### EXERCISE OBJECTIVE
Give only the number of lines in the records that contain the word "menu".

____________________

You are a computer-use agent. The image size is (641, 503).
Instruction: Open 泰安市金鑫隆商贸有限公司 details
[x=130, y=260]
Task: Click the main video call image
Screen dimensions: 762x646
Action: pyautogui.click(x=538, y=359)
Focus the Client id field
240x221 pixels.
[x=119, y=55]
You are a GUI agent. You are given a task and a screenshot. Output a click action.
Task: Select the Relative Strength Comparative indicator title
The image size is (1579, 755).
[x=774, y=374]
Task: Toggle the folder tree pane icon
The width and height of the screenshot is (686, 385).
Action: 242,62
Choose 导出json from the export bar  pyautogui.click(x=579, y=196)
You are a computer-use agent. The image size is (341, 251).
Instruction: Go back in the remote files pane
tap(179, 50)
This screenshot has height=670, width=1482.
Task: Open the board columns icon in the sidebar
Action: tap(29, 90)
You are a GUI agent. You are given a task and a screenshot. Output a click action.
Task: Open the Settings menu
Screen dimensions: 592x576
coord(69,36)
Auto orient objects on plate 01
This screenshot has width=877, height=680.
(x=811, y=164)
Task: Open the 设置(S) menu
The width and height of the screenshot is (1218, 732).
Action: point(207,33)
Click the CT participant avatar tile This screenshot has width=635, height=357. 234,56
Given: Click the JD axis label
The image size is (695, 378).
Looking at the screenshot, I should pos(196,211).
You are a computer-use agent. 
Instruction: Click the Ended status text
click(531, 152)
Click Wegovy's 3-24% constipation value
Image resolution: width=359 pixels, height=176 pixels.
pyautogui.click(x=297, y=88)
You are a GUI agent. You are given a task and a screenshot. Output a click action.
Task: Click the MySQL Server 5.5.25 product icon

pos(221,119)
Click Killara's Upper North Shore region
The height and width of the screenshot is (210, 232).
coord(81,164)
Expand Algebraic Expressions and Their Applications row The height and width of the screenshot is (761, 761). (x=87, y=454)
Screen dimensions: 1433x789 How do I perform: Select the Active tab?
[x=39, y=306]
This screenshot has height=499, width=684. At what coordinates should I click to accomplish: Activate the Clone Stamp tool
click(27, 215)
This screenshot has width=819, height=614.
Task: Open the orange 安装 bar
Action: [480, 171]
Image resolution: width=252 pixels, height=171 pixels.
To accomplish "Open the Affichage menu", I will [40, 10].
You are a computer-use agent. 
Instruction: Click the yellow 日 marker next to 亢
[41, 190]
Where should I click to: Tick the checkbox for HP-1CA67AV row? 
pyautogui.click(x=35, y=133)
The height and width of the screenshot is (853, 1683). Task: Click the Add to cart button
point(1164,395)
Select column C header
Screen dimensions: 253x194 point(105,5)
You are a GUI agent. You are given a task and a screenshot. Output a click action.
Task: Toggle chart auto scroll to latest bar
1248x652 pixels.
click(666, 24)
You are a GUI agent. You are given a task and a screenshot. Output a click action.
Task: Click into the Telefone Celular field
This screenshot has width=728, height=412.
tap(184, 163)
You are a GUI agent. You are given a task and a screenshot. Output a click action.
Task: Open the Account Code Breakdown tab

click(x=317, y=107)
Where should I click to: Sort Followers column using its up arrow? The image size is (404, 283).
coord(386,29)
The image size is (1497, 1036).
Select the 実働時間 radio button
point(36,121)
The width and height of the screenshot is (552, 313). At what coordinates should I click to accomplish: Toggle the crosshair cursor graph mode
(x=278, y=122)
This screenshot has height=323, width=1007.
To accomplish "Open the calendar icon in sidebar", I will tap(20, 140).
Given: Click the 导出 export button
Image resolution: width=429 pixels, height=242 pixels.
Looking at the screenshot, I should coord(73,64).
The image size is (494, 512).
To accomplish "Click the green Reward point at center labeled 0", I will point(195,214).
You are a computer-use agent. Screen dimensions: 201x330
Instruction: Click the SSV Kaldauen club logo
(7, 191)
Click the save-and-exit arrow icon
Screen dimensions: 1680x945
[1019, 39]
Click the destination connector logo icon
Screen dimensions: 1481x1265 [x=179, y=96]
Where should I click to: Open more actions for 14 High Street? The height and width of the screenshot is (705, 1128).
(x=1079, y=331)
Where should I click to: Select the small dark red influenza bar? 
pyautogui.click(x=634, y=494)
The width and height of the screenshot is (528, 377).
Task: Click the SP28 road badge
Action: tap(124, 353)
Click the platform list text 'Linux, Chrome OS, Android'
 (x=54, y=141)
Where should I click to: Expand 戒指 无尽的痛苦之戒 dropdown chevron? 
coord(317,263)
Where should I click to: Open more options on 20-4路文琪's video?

____________________

### ANSWER TO THE PROBLEM
3